#### [Directions]
Swap "comment text box" for "comment input field" in the entries from the line with "Switch to the 分析 tab" through the end of the entries, and change nothing else. Omit the pictures from your answer.

#### [Stored items]
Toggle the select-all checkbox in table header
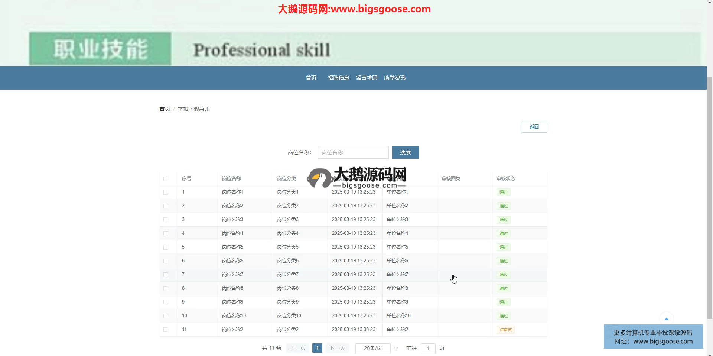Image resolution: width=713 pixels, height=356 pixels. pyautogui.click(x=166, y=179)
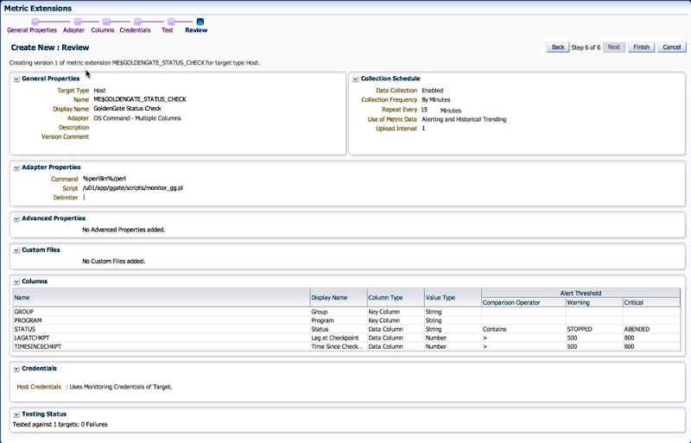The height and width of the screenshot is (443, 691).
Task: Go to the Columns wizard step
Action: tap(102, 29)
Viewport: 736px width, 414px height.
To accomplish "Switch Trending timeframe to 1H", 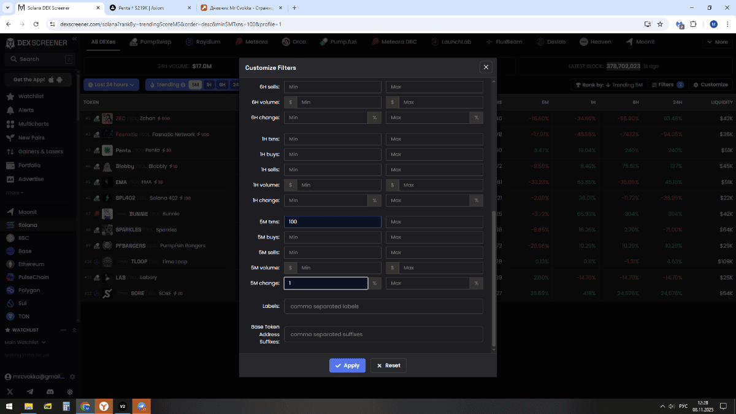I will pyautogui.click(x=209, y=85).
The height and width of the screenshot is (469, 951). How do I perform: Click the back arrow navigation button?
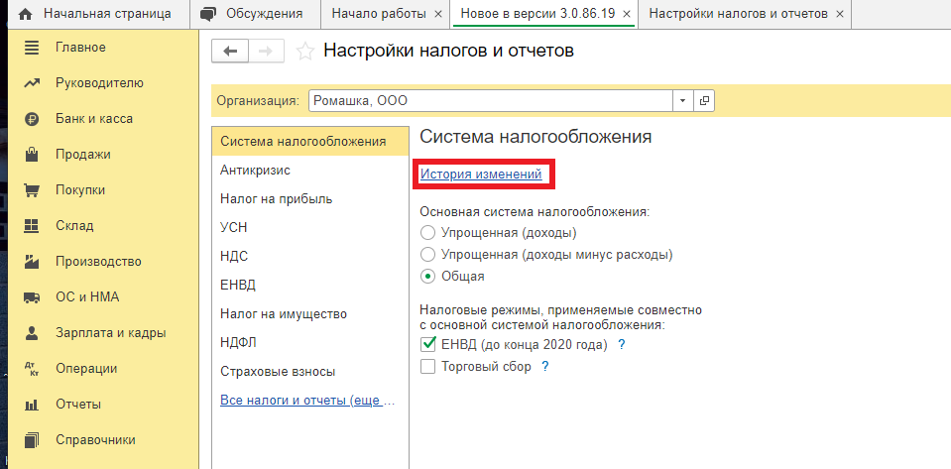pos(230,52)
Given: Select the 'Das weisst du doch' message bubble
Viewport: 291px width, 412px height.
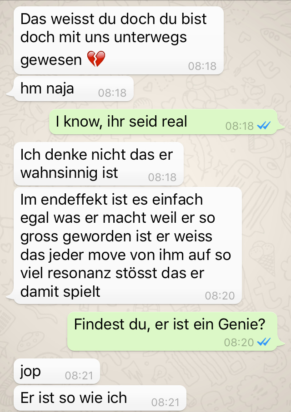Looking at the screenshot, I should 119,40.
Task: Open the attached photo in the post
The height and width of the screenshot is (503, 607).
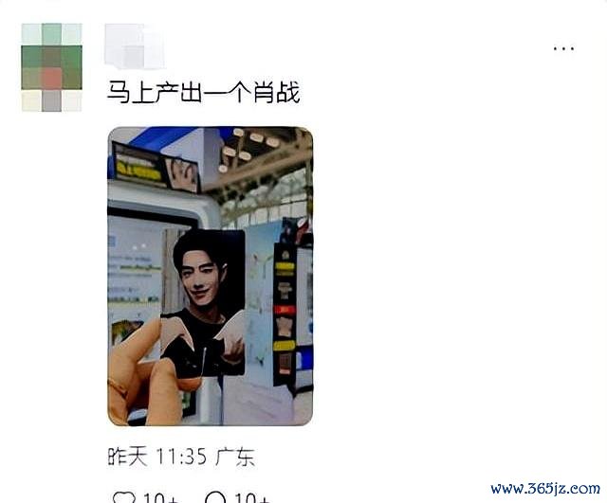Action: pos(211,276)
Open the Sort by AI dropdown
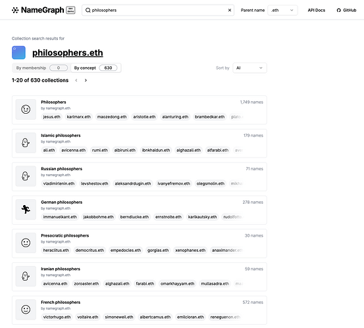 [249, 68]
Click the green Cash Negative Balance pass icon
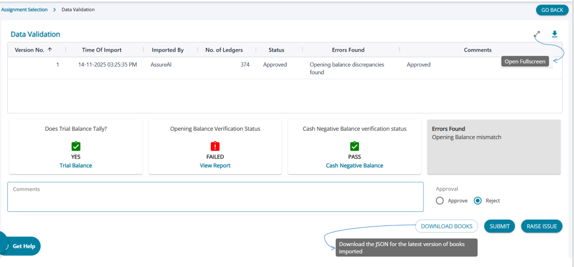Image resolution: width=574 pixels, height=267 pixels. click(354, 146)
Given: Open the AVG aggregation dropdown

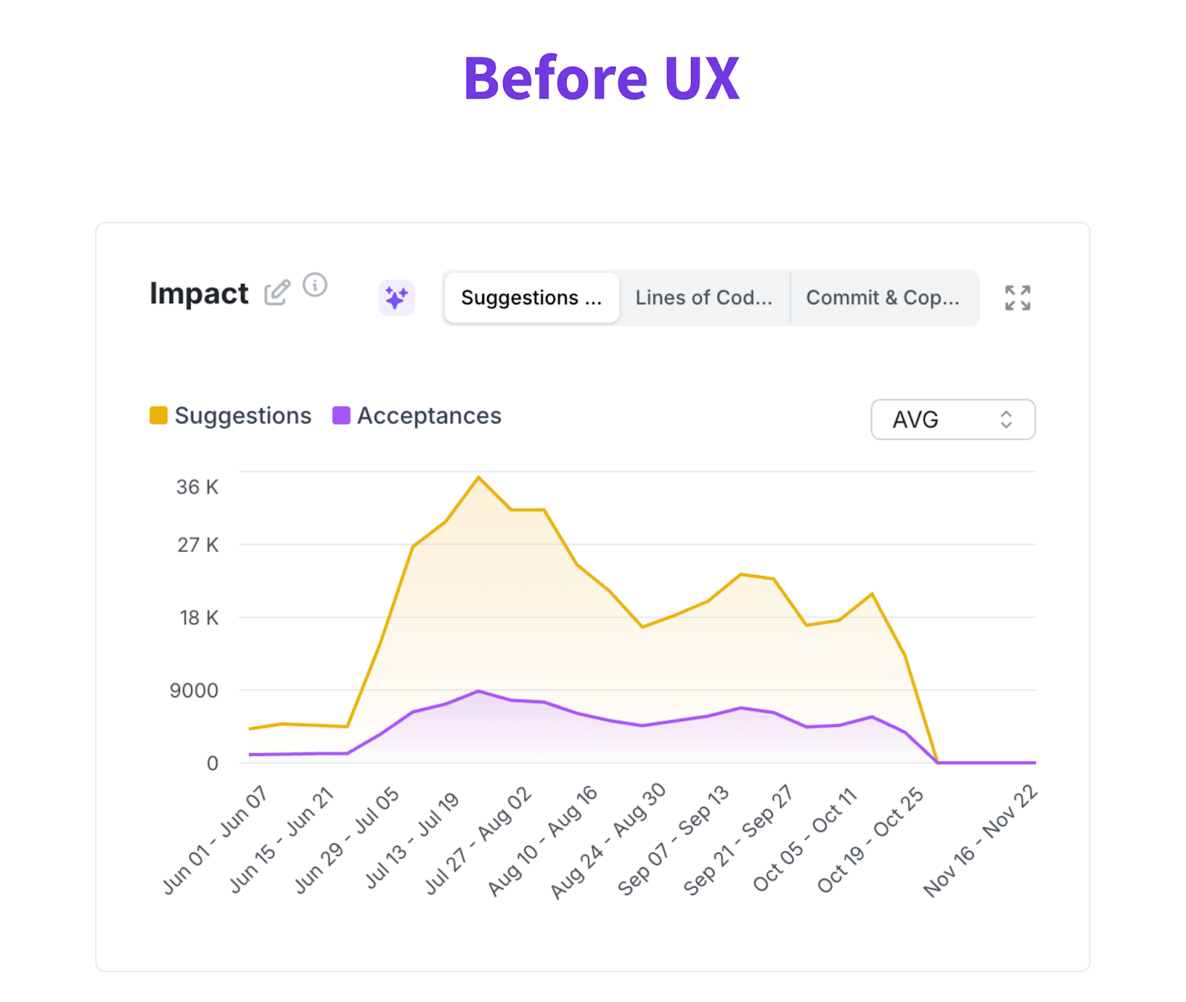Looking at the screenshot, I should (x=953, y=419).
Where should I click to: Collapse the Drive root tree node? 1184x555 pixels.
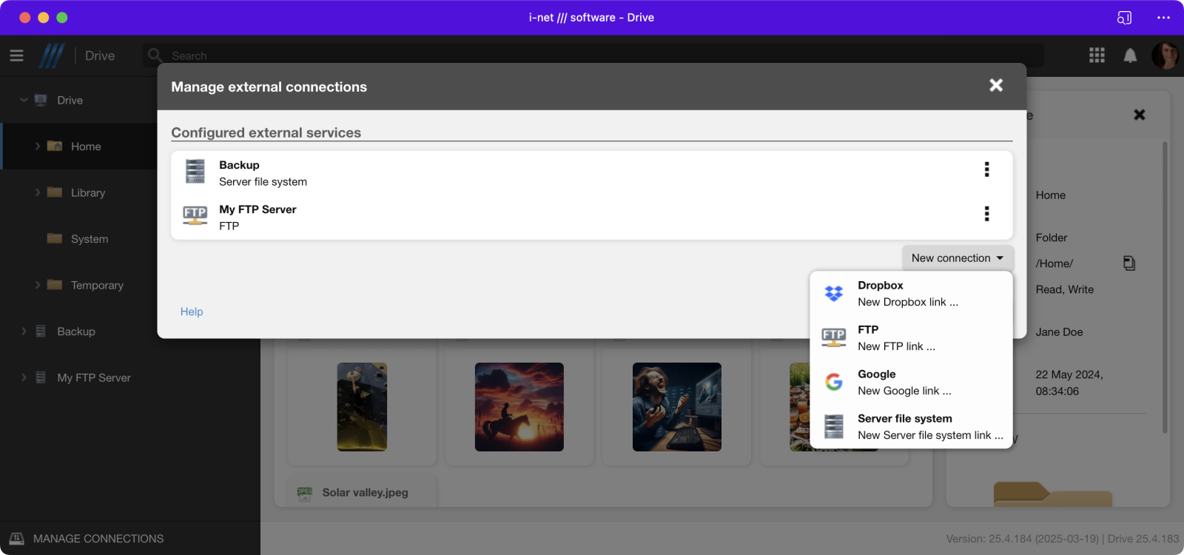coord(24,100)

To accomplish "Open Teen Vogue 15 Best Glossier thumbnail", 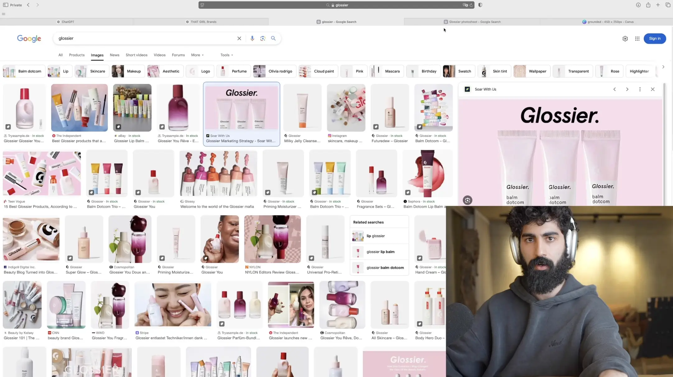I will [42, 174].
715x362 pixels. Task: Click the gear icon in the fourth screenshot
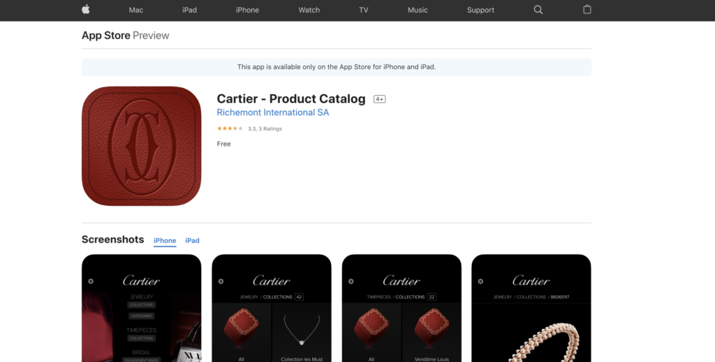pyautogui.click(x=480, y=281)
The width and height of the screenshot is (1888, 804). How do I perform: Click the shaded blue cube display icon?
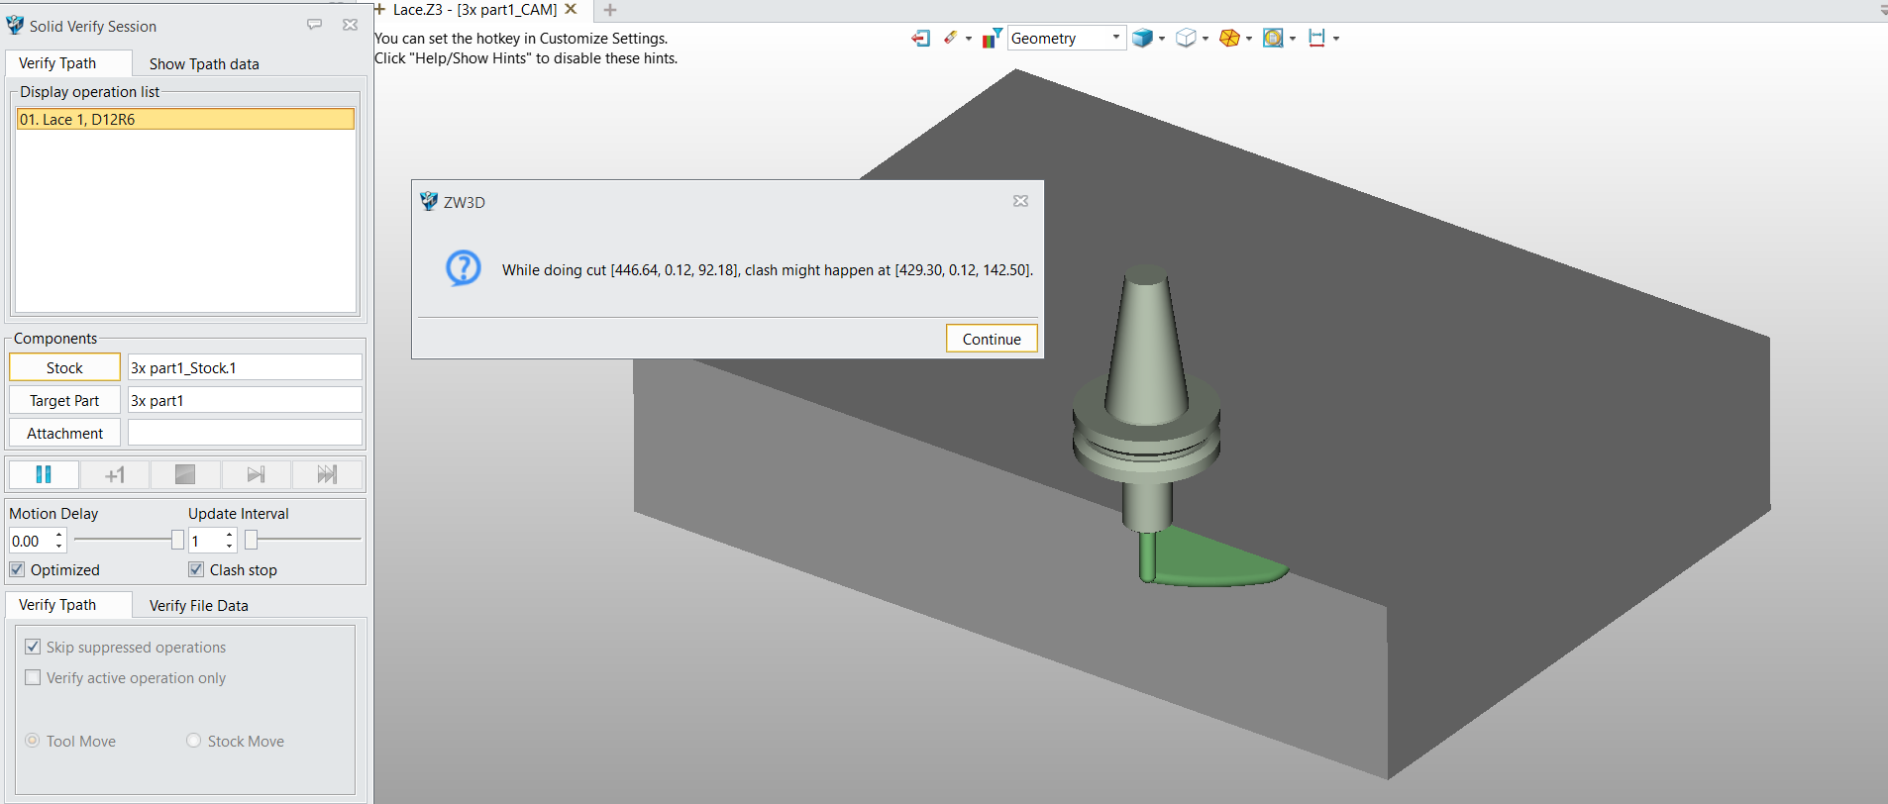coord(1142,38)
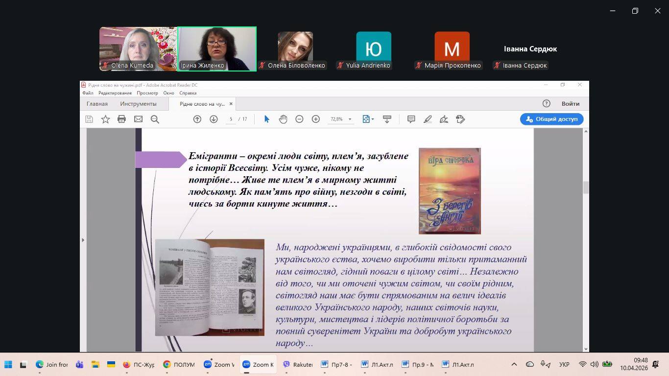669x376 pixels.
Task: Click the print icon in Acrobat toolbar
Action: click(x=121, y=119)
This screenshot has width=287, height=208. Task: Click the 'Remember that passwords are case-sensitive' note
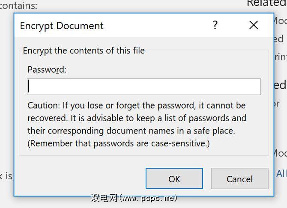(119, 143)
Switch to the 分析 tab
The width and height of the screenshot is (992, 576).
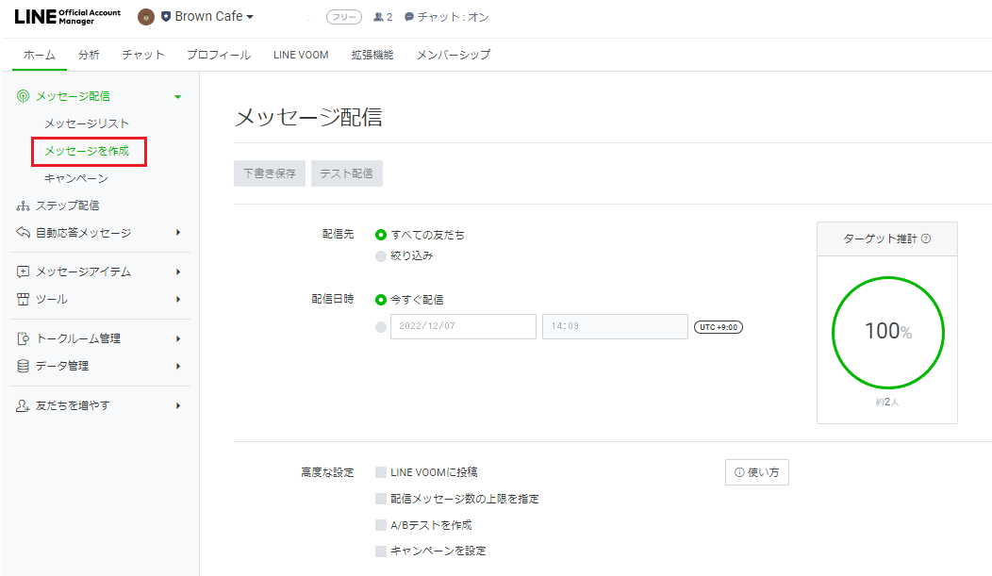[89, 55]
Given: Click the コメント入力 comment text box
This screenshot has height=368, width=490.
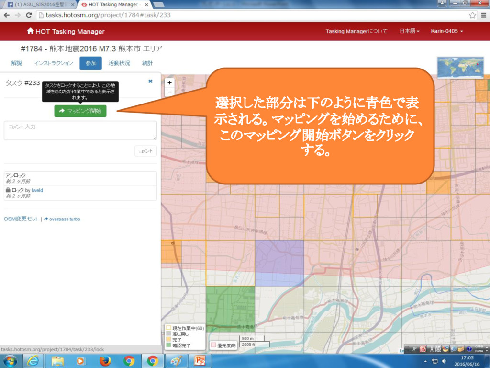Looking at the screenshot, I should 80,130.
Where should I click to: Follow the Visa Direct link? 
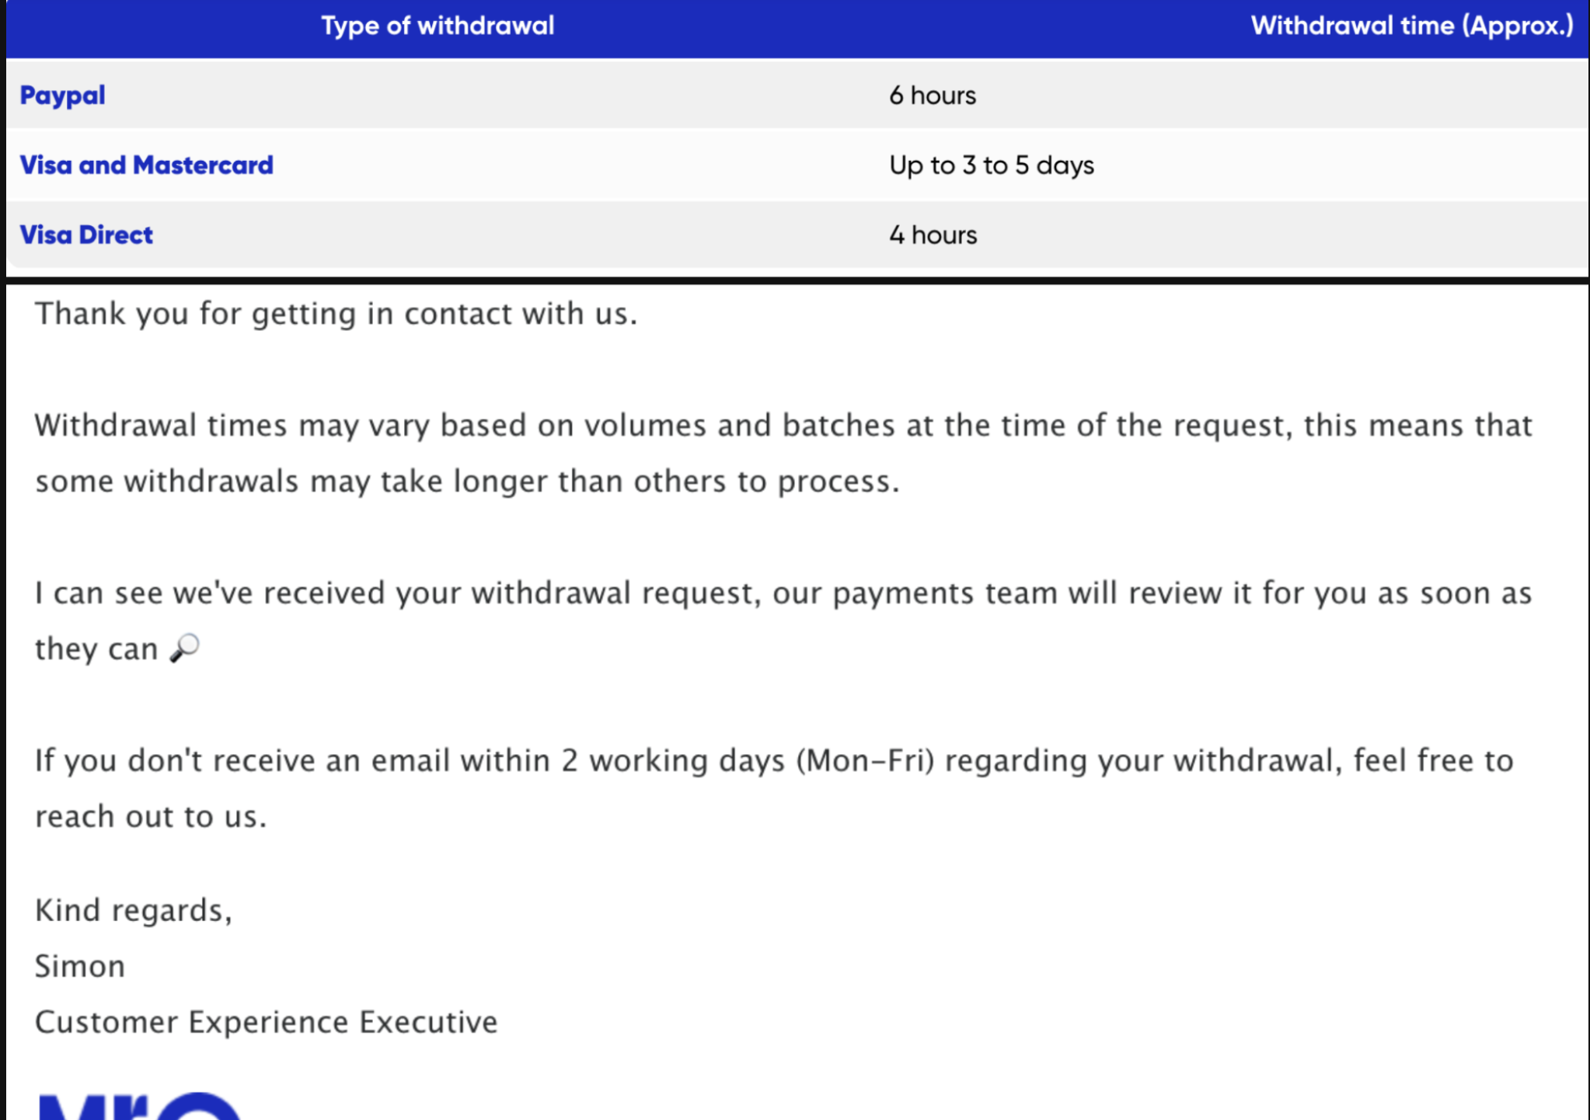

#### [Completed task]
Switch to the 分析 tab
The width and height of the screenshot is (992, 576).
[89, 55]
Given: Click the コメント入力 comment input field
This screenshot has height=368, width=490.
Looking at the screenshot, I should 80,130.
Where should I click to: Follow the Visa Direct link? 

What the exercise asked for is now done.